LyrArc Article Gist
This excellent article by Peta Bee looks at how we can do anti-ageing efforts to keep our immune systems strong as we become older. She looks at work by an expert in immune cell biology, Janet Lord, who is head of the Institute for Inflammation and Ageing at Birmingham University. It is now proven that the link between ageing and immune systems can be guided in constructive ways. At sixty and seventy years age one can have the immune system of a 30 year old by doing a couple of simple things which are covered here from taking 10,000 steps a day, high intensity interval training on some days each month, occasional fasting on some days, high fibre diet and vitamin D.

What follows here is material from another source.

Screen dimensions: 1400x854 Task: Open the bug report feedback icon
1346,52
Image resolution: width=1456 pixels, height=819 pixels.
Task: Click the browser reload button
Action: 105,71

Walking, running or other forms of exercize affect a particular form of immune function called neutrophil movement in positive ways. Neutrophil movement because these cells are the main defense against the forms of bacteria that cause pneumonia. Neutrophils in older adults behaved in ways similar to that found in 30 year olds when doing 10,000 steps a day of exercize. Dr. Lord and other researchers have found.
Dr. Jenna Macciochi, a lecturer in immunology at the University of Sussex, says about 70% of our immune system resides in our gut, making gut health very important for our immunity. Macciochi is the author of Immunity: The Science of Staying Well. Important for gut or gastrointestinal health is the eating of food that has prebiotic and probiotic effect. This helps reverse the decline of immunity coming with ageing.When we chew down on fibre in vegetables, fruit, beans or lentils we have beneficial byproducts called postbiotics that act as an interface between diet and immunity, that change the personalities of cells and circulate in our blood for regulation of immune system, says Dr. Macciochi. Postbiotics from eating dietary fibre tune up specific virus fighting cells that help us fight infections from flu and viruses, studies show says this report in The Times. Women in the UK get only 17g per day, men 20 mg per day of fibre. We need 30 mg per day of fibre and to do this we need to increase our intake of vegetables, fruits, whole grains, nuts, seeds and pulses.
Also important is avoiding the inflammation that comes with ageing called inflammageing, says Dr. Macciochi. To do this do resistance training, weights, or using body weight such as lunges, push ups, squats. When our muscles move we produce hormones called myokines that help our immune cells function and keep inflammation down. She believes strength work is an absolute essential to rejuvenate our immune age.